## Begin Information provided

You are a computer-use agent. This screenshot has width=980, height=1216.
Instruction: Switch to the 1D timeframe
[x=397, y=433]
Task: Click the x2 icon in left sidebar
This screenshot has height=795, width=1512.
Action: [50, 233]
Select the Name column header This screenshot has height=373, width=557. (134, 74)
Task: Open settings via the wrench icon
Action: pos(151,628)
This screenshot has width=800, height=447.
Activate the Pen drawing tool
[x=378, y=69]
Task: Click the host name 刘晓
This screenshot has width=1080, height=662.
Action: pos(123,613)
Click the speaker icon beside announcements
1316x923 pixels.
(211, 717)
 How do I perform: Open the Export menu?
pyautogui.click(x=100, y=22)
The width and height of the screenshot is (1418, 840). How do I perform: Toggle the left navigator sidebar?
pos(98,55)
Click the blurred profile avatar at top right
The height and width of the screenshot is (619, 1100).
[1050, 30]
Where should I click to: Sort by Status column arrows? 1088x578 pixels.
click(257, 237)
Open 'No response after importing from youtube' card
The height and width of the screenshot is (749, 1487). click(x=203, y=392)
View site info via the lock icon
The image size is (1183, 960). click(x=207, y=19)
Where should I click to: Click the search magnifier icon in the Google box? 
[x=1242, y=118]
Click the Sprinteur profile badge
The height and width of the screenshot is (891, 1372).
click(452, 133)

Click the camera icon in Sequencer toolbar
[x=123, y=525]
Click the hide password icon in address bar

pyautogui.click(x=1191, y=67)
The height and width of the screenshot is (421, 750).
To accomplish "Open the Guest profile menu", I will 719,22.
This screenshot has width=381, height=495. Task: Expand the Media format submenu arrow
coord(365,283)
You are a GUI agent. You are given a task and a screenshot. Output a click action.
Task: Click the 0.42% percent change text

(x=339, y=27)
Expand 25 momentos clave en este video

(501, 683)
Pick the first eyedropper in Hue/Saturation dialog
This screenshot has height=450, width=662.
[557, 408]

## End Information provided

Given instruction —
Please update the part of the records that opens with the line containing "Where should I click to: Click" and closes with the end of the records, changing "icon" to "button" and keeping everything else unchanged.

The result —
Where should I click to: Click the search magnifier button in the Google box? 
[x=1242, y=118]
Click the Sprinteur profile badge
The height and width of the screenshot is (891, 1372).
click(452, 133)

Click the camera button in Sequencer toolbar
[x=123, y=525]
Click the hide password button in address bar

pyautogui.click(x=1191, y=67)
The height and width of the screenshot is (421, 750).
To accomplish "Open the Guest profile menu", I will 719,22.
This screenshot has width=381, height=495. Task: Expand the Media format submenu arrow
coord(365,283)
You are a GUI agent. You are given a task and a screenshot. Output a click action.
Task: Click the 0.42% percent change text

(x=339, y=27)
Expand 25 momentos clave en este video

(501, 683)
Pick the first eyedropper in Hue/Saturation dialog
This screenshot has height=450, width=662.
[557, 408]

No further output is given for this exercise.